One decision that wasn’t difficult was not to follow the path of research tool makers that assert “reach-through rights” and claim a percentage of revenue from the commercialization of products developed with their tools. Pharmaceutical companies detest this and argue that tool makers shouldn’t own their drugs because their tools were used to develop them.
Promega sells licenses so that customers use its tools, including reagents, as part of a kit, but anything discovered with Promega tools belongs to the client. That’s one of the reasons Rosenberg came to Promega after two decades with GlaxoSmithKline, a Promega customer.
Boring them with science
Rosenberg, who serves in the department of bacteriology at the University of Wisconsin-Madison, ironically was a philosophy student well into his college years because he couldn’t stand science. Except for that occasional science instructor who taught with flair, K-12 education made science sound boring.
The opportunity to stimulate student interest in science is one of the reasons the BioPharmaceutical Technology Center Institute is housed within Promega. The company and UW-Madison run courses for high school teachers and students who get hands-on science instruction and use real tools and labs. Rosenberg says the proof that the BioPharmaceutical Technology Center Institute, a non-profit entity supported by Promega, is an effective place of learning is that they leave with smiles rather than frowns.

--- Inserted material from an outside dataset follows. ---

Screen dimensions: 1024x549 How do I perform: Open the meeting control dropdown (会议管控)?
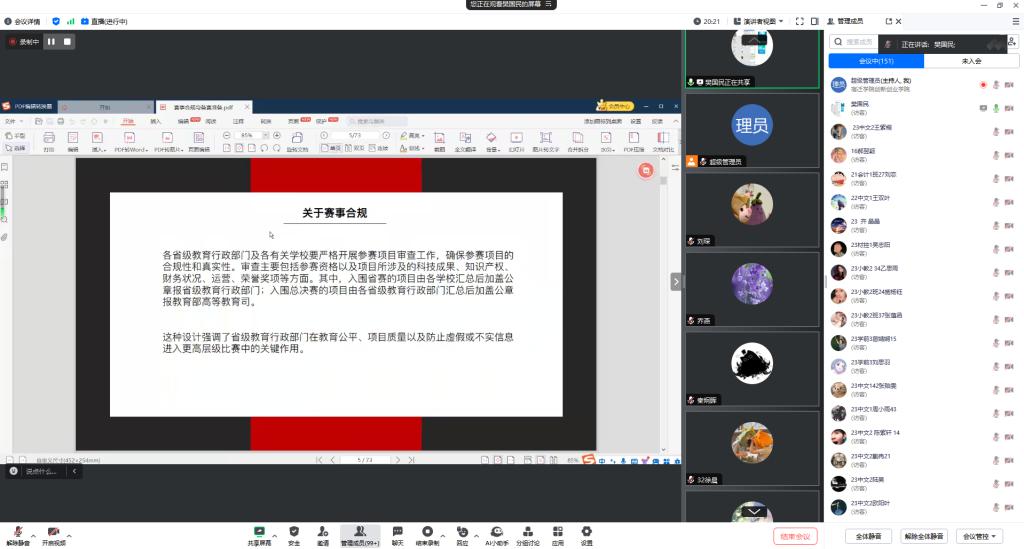[x=979, y=536]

In assessing the status of Wisconsin’s biotechnology industry, Rosenberg offers the vantage point of an outsider. At this point in time, he believes the industry is a mixture of good news in terms of sophisticated science and bad news in terms of funding and technology transfer.
“Madison is interesting,” he said. “The seeds of invention are here. The university is just incredible. The science the university puts out can generate biotech-sales capability. The problem stems from once it is taken out of the UW, what is done with it?

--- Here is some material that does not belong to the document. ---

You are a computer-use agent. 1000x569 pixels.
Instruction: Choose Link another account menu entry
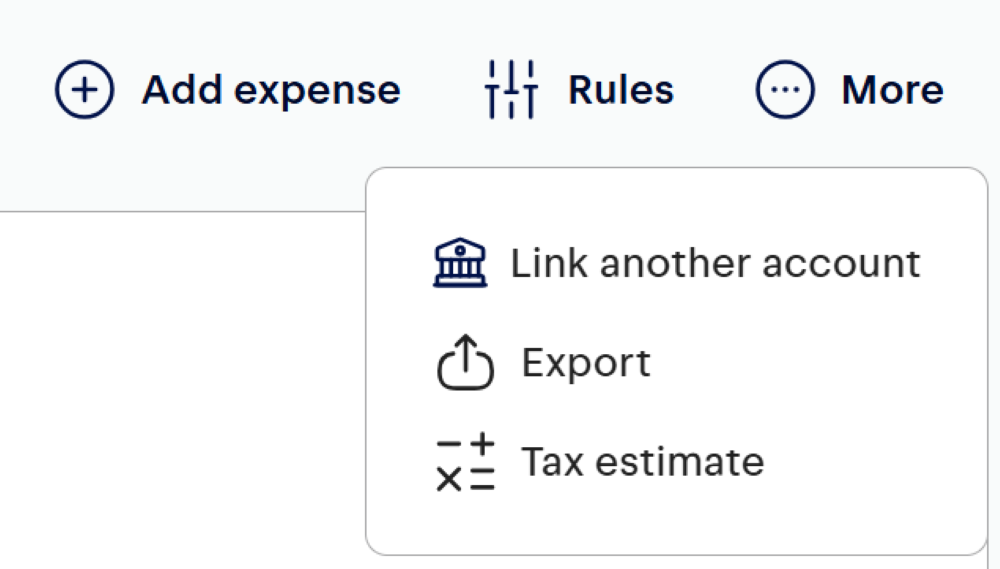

“Where Madison has failed is where it gives companies support in terms of venture capital to get them to an inflection point.”
Corporate citizen
Jim Leonhart, executive director of the Wisconsin Biotechnology and Medical Device Association, said Promega offers more to the state than science, jobs, and tax base. He cited its strong relationships with UW-Madison and program support of high school biotech curriculums and apprenticeships, and its work with the annual bioethics forum.
“It’s leading edge not only with its scientific prowess, but its impact in the community in all of those areas,” Leonhart said. “I guess my focus is on the corporate citizenship role that they play in a very grand fashion.”